Once again, the internet was my friend and I did a lot of research on how to manage the X Axis on such a small lathe. Some have even put the screw outside the cross slide, but I did not like the idea of swarf getting into the ballnut. So, I found a neat design, wish it was my idea!
I did make a small change by electing to go with direct drive instead of mounting the stepper motor inboard and using a timing belt. My mill uses timing belts and I am sure this is the reason for some backlash, so I bought a larger motor and will use a flexible coupling.

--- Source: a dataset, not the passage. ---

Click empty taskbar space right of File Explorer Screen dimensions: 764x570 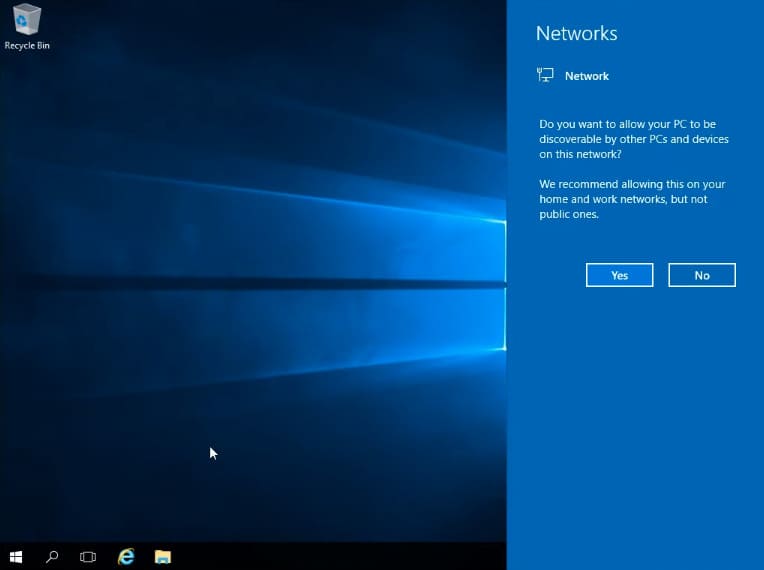[x=330, y=556]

This will mean that the motor will stick out quite a bit at the front, but I dont really see that as an issue. I can always go back to belt drive later if this is a problem.
In machining the saddle to accept 15mm outside diameter ballscrew, I moved the centre of the hole down about 3.5mm so the top of the ballnut will clear the cross slide (Img 1-2).

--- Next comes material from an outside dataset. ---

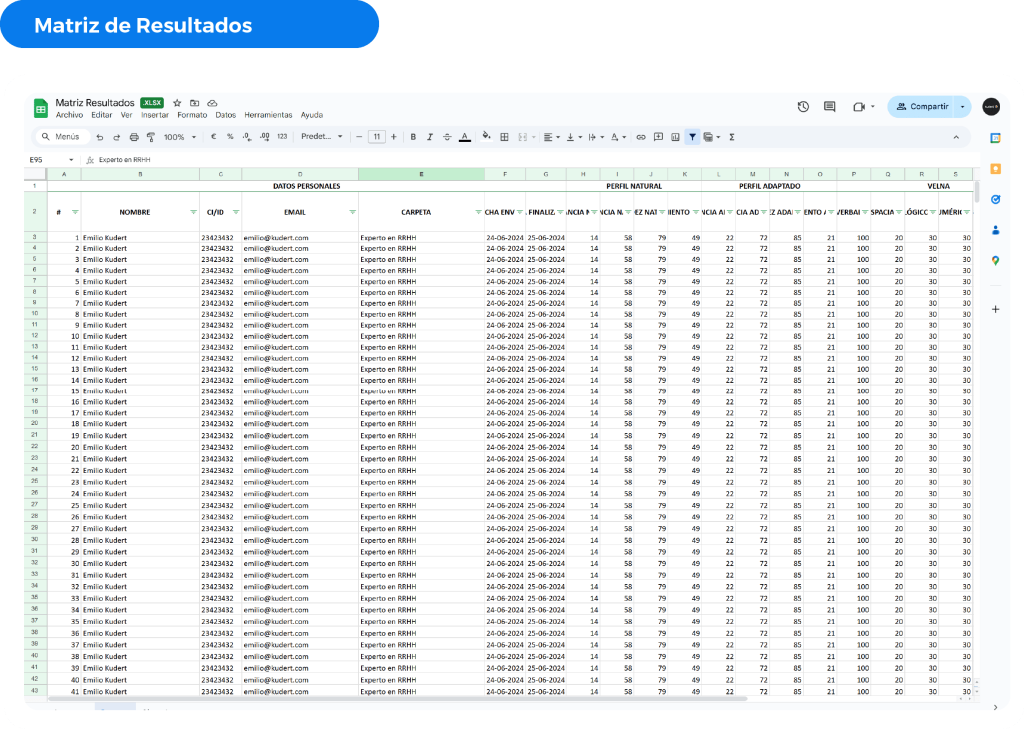
Task: Toggle the active filter button
Action: click(692, 137)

For securing the ballnut, I used 1/8 BSW cap screws (Img 3-5) because I had them on hand. The fact that they are a little larger than the 3mm standard was a help as well as I did not want to break a tap. This was a prime concern as I had already broken a 6mm tap in one of the holes for the z axis fixed ballscrew mount.
Everything fitted quite well when assembled (Img 5).
I am making the extension for the slide out of aluminium. If need be later, I can redo in steel.
I used the 2 existing 5mm tapped holes for the turntable for the compound as well as another 5mm at the other end. Maybe I will add some extra screws later.
Getting the holes in the correct positions (Img 6) was quite easy after measuring. I used a laser edgefinder (Img 7) to locate the edge and used the digital readout on Mach3 (Img 8) to position the holes and counterbores.
Img 9-11 shows the aluminium plate fitted to the cross slide. The 2 widest holes line up with the oil nipples on the slide. I just made this large enough to fit the oiler in the hole.
Next task was to machine the bracket for the fixed ballscrew bearing. Luckily I had the right size drill for this (Img 12), then I cut a keyway so I could remove the bracket without removing the ballnut from the cross slide (Img 13). Then the pocket was cut so the bearing fitted into a recess (Img 14).
Holes were tapped 1/8 BSW to secure the ballnut bearing (Img 15), and mounting holes for the stepper motor were tapped M5.
Everything seemed to fit ok (Img16). I will be away at a shooting competition this weekend, but I should get the X Axis finished Monday.
The bearing mount was then drilled and tapped for 2 x M10 button head screws (Img17).
Mount fitted nicely to the cross slide(img 18-20). I tested the slide using my battery drill, and the slide moves really well under ballscrew.
Stepper motor mounts were next on the agenda and was drilled to match the M5 holes tapped in the mount and slide (Img 21). I drilled one to suit the tapping drill size (4.2mm) so I could use this as a guide to hand drill and tap the holes in the cross slide. I do not have enough Z travel to be able to drill this part using my mill.
Now the stepper is installed and wired to the G540. Then I set the steps per mm, then checked backlash. I jugged the axis in, then set the dial indicator to zero and than ran in 10mm (IMG 22) then back 10mm (IMG 23) with a G0 code. This shows zero backlash, so I'm a happy camper. This is much better than my mill which is geared 2:1 with a timing belt.
Video 1 shows the X axis moving with a G0 code! There is 80mm of travel, heaps for a lathe of this size.
All good things must come to an end, and that was the case for my 8mm ballscrew! After about a year of use, the ballnut suddenly disintegrated! I am rebuilding the X axis to use a 12mm ballscrew connected by timing belt. Pics to follow soon.
The new 12mm ballscrew is much more durable than the original, fitting it was not too difficult. This now has a 2:1 pulley system with a timing belt. The plastic cover attaches with Velcro and was cut from a 2 litre plastic milk bottle!